Em certas pessoas, o cuidado com as manias beira formas elaboradas de obsessão. Nestes casos, não raro se observa que o conjunto de manias visa ser o sucedâneo de uma personalidade esmaecida ou mesmo ausente. O comportamento, tanto mais natural quanto menos consciente, origina filmes engraçadinhos e seriados em canais por assinatura, o que já define de forma bem palpável o nível de ameaça à sociedade como ela deveria existir.

Manias são melhor observadas nas outras pessoas. Neste aspecto, elas são como quase todas as outras coisas na vida. E, como tal, a observação de manias idênticas às nossas em um terceiro nos causa mais asco do que as manias endêmicas do sujeito. A identificação inconsciente, e subseqüente desaprovação, de nossos hábitos ranhetas é apenas mais uma ironia da natureza humana. Aliás, natureza humana é o bicho quando em um bom romance, mas um saco quando se manifesta em nosso vizinho, por exemplo.
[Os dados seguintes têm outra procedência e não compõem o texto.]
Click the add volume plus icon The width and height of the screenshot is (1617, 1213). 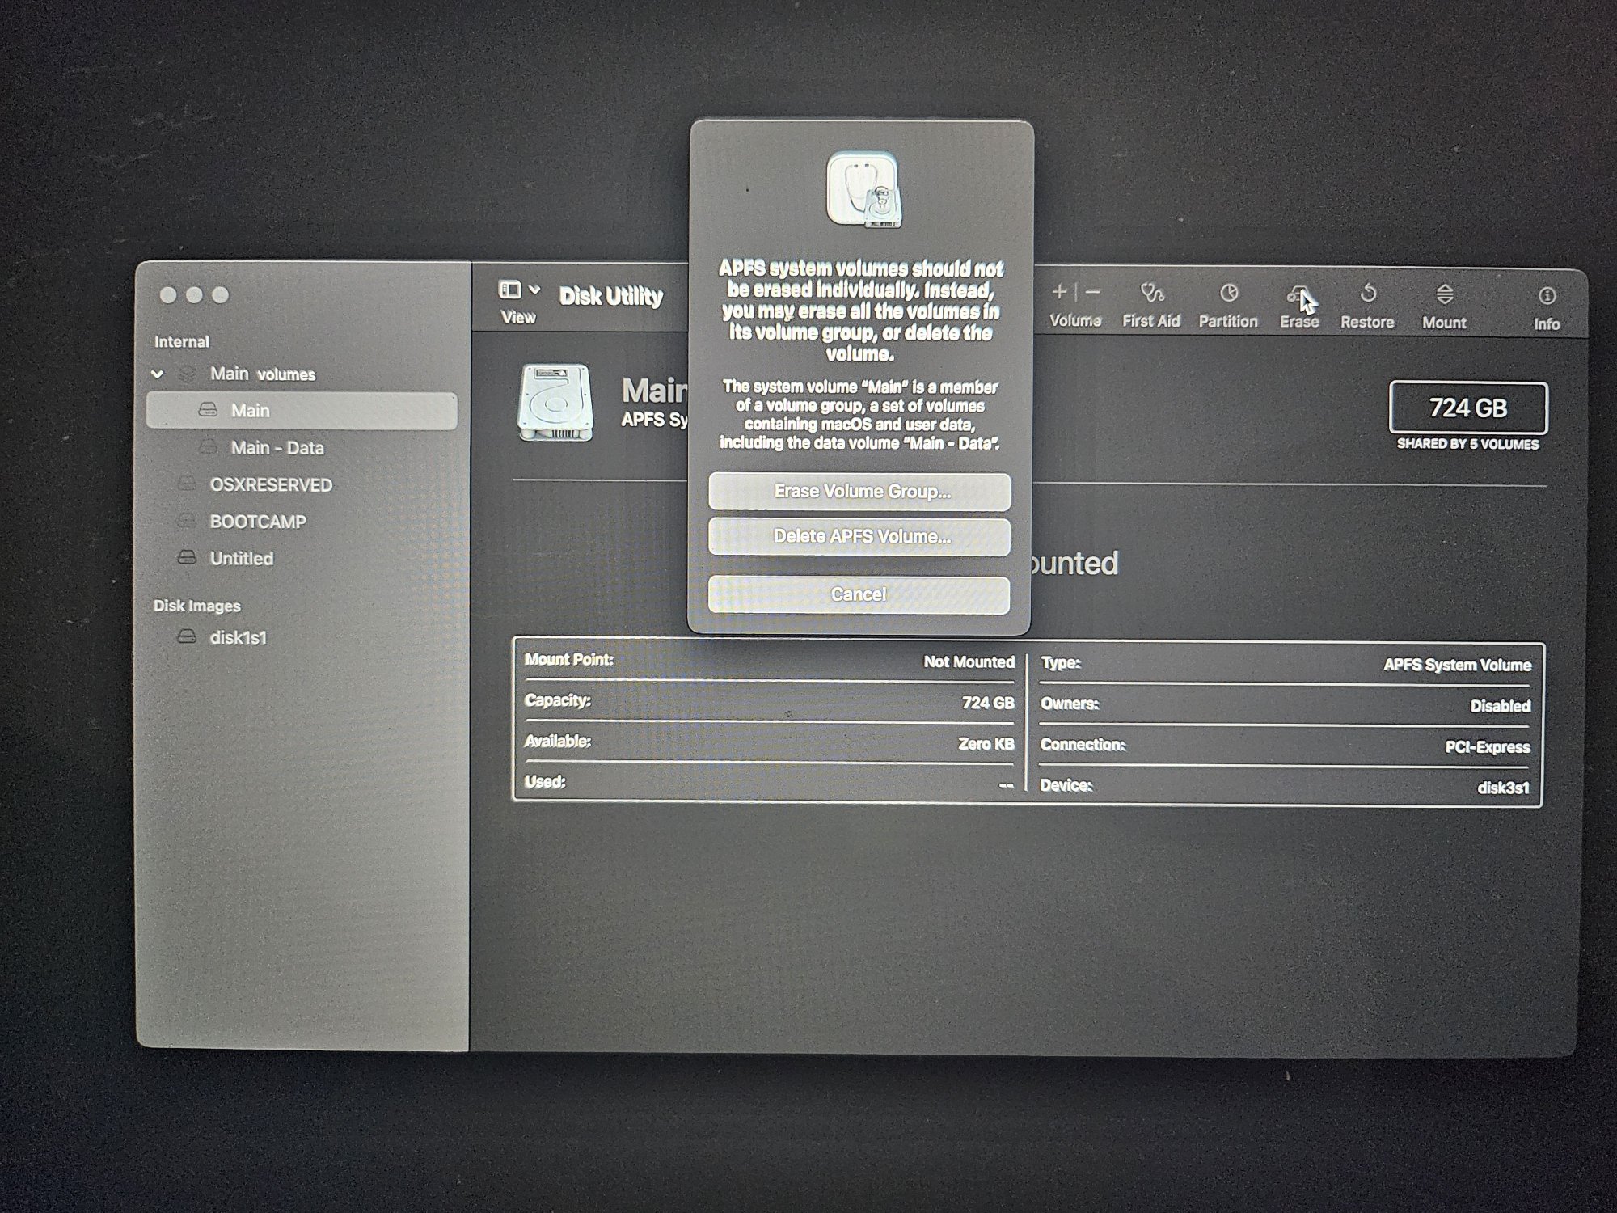coord(1060,292)
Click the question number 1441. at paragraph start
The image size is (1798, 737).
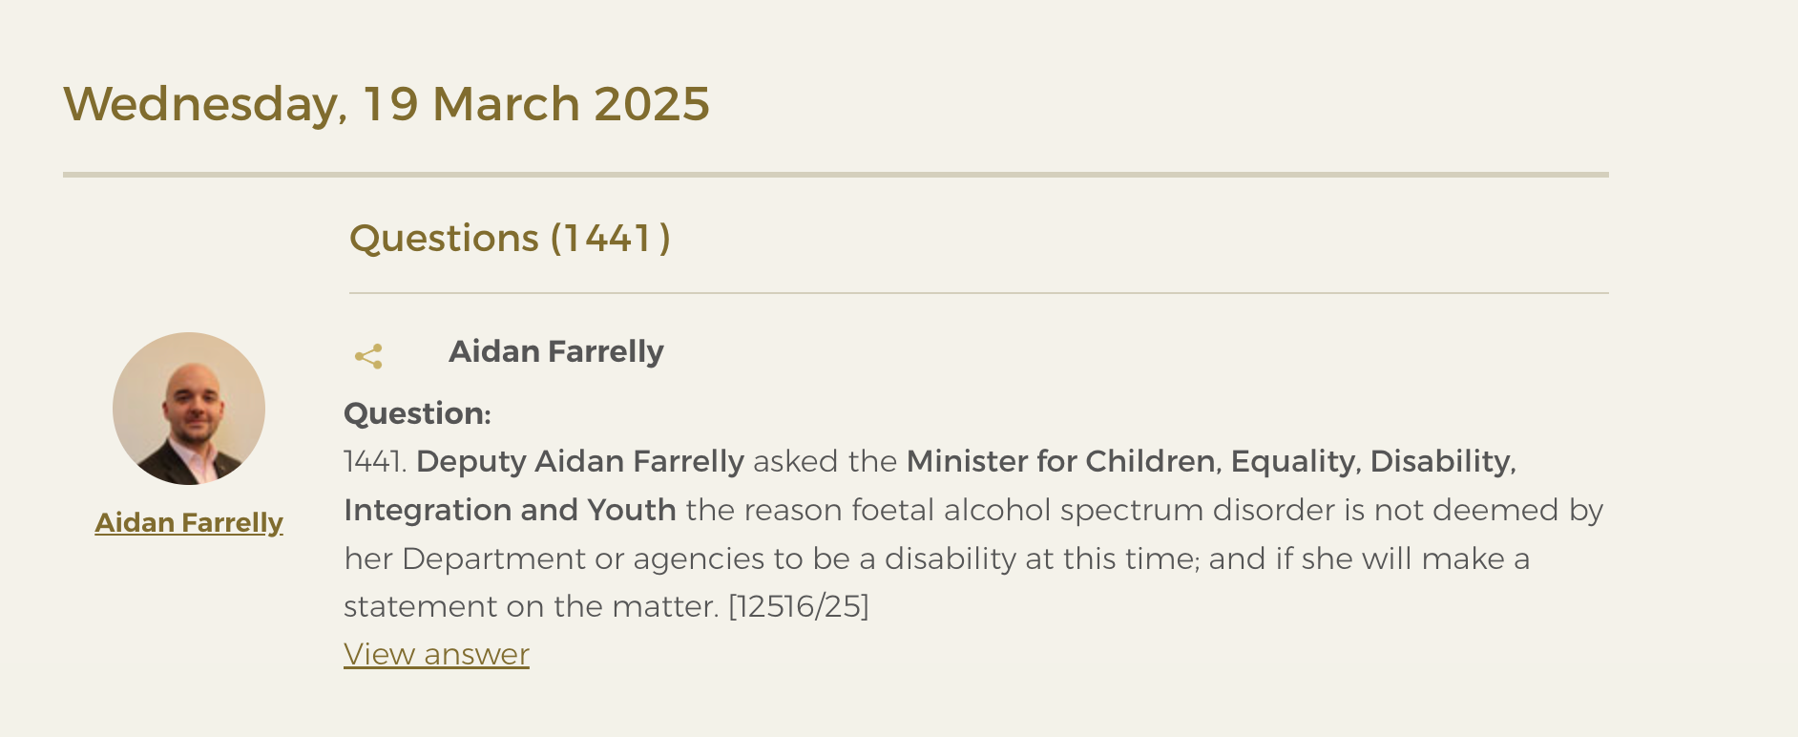click(375, 461)
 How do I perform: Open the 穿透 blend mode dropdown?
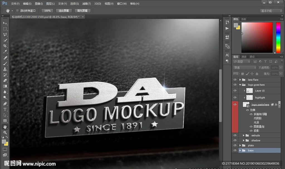pos(244,68)
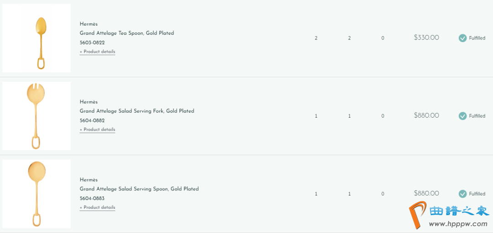Click Grand Attelage Salad Serving Fork title
493x233 pixels.
click(136, 111)
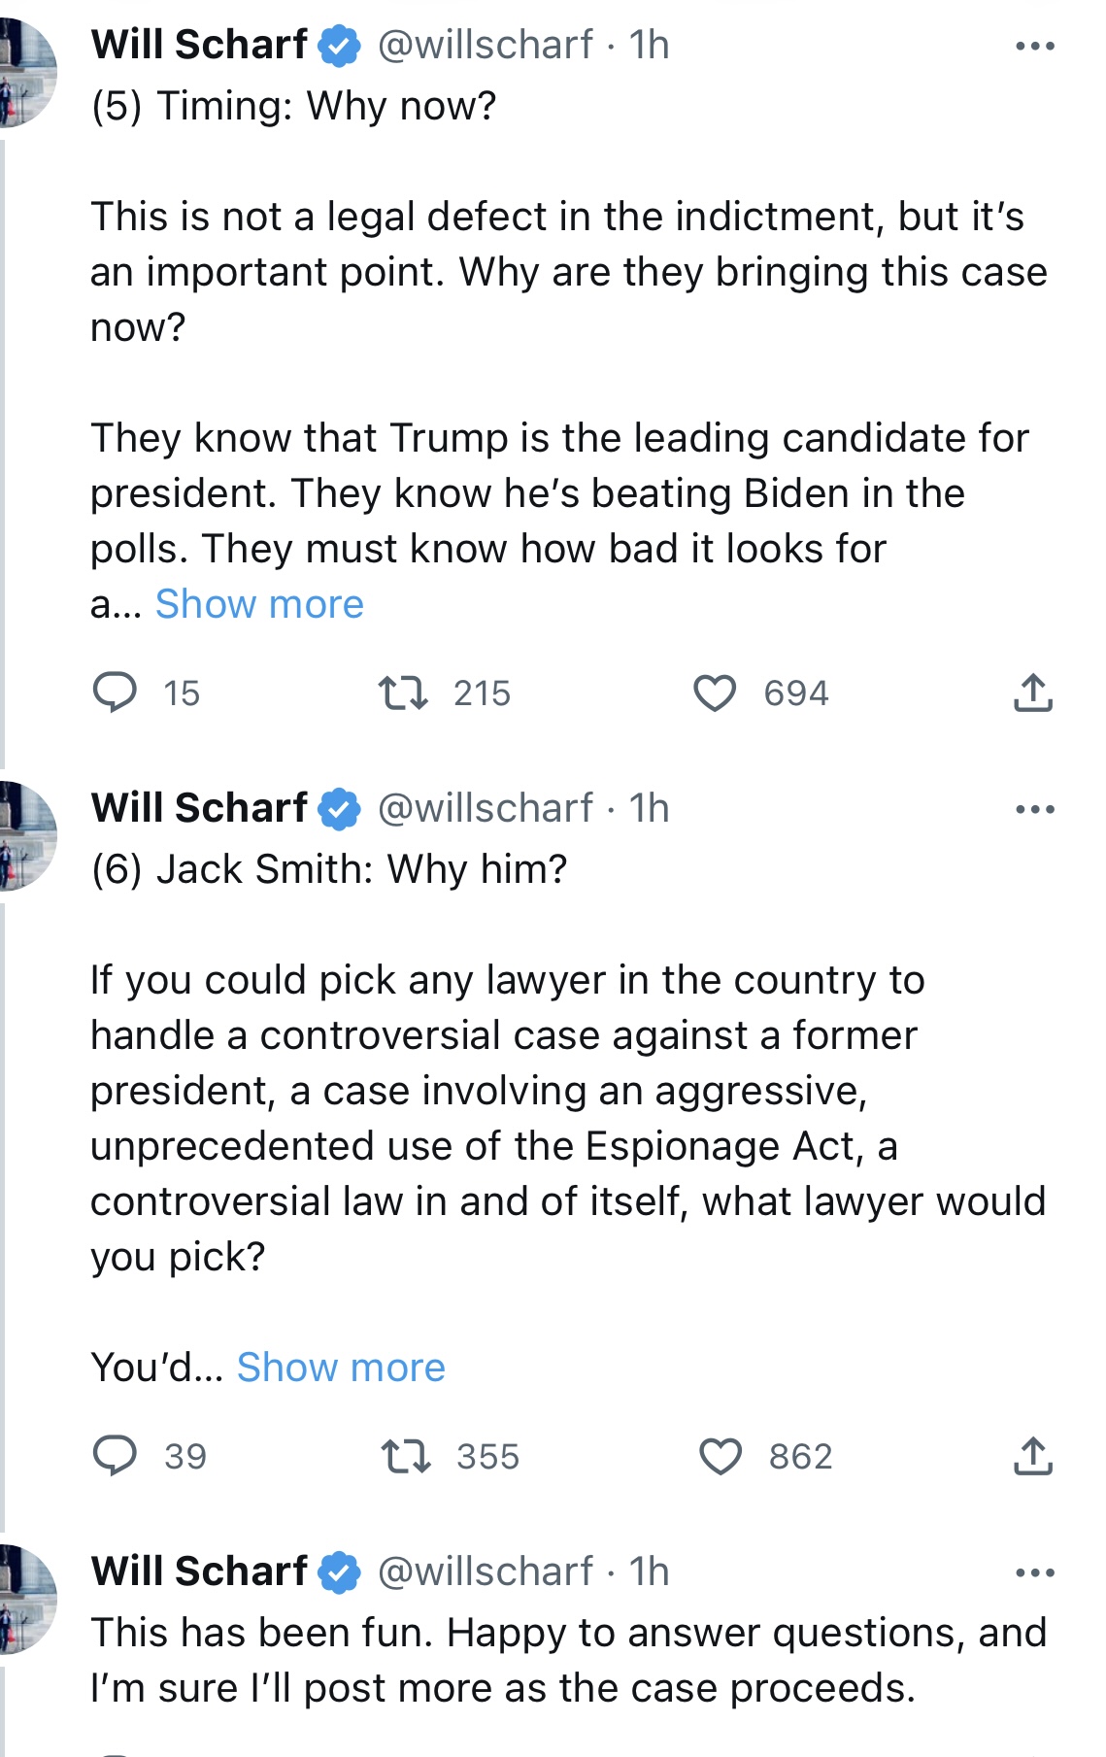Tap Will Scharf avatar on first tweet
Viewport: 1106px width, 1757px height.
click(27, 72)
Pessoalmente, procuro desenvolver manias justificadas por algum traço social inevitável. Um veio de manias em minha pessoa é justificado pela profissão que abracei. Dado que sou um autista em potencial, ou apenas atenuado, é perfeitamente aceitável que eu, por exemplo, use os grampos de roupa em uma seqüência padronizada de cores e materiais, correspondente a determinadas peças. De roupa, é claro!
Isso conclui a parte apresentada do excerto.